#### [Exercise instructions]
Would you output each record exactly as it stands?

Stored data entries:
__________________________________________________
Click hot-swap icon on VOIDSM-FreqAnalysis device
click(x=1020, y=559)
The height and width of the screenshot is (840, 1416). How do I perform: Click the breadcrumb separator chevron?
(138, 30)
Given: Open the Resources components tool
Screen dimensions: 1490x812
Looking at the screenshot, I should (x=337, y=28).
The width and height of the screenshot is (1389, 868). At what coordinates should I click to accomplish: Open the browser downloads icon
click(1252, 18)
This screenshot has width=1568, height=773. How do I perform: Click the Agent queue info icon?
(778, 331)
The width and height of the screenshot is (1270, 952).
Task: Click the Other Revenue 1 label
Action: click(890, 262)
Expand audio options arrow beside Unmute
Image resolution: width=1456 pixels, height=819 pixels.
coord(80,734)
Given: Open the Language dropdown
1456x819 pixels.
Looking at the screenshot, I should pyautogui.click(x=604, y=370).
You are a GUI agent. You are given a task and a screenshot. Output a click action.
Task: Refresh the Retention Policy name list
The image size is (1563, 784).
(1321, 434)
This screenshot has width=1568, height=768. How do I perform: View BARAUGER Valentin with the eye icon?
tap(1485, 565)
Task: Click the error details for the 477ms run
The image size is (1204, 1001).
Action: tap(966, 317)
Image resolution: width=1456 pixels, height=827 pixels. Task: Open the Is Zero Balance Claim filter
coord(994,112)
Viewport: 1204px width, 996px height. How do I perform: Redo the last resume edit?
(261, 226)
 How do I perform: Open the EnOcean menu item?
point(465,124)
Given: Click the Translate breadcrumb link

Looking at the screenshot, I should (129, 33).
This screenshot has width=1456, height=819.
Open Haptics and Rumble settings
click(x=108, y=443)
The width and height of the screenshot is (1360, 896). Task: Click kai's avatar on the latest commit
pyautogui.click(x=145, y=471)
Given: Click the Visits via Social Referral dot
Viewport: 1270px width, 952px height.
__________________________________________________
#### [Response]
Click hot-swap icon on VOIDSM-FreqAnalysis device
click(x=1020, y=559)
The height and width of the screenshot is (840, 1416). How do I perform: Click the breadcrumb separator chevron?
(138, 30)
Given: Open the Resources components tool
Screen dimensions: 1490x812
Looking at the screenshot, I should (x=337, y=28).
The width and height of the screenshot is (1389, 868). At what coordinates should I click to accomplish: Open the browser downloads icon
click(1252, 18)
This screenshot has width=1568, height=773. How do I perform: Click the Agent queue info icon?
(778, 331)
The width and height of the screenshot is (1270, 952).
Task: Click the Other Revenue 1 label
Action: click(890, 262)
Expand audio options arrow beside Unmute
Image resolution: width=1456 pixels, height=819 pixels.
coord(80,734)
Given: Open the Language dropdown
1456x819 pixels.
Looking at the screenshot, I should pyautogui.click(x=604, y=370).
You are a GUI agent. You are given a task and a screenshot. Output a click action.
Task: Refresh the Retention Policy name list
The image size is (1563, 784).
(1321, 434)
This screenshot has width=1568, height=768. How do I perform: View BARAUGER Valentin with the eye icon?
tap(1485, 565)
Task: Click the error details for the 477ms run
The image size is (1204, 1001).
Action: tap(966, 317)
Image resolution: width=1456 pixels, height=827 pixels. Task: Open the Is Zero Balance Claim filter
coord(994,112)
Viewport: 1204px width, 996px height. How do I perform: Redo the last resume edit?
(261, 226)
 How do I perform: Open the EnOcean menu item?
point(465,124)
Given: Click the Translate breadcrumb link

Looking at the screenshot, I should (129, 33).
This screenshot has width=1456, height=819.
Open Haptics and Rumble settings
click(x=108, y=443)
The width and height of the screenshot is (1360, 896). Task: Click kai's avatar on the latest commit
pyautogui.click(x=145, y=471)
Given: Click the Visits via Social Referral dot
Viewport: 1270px width, 952px height.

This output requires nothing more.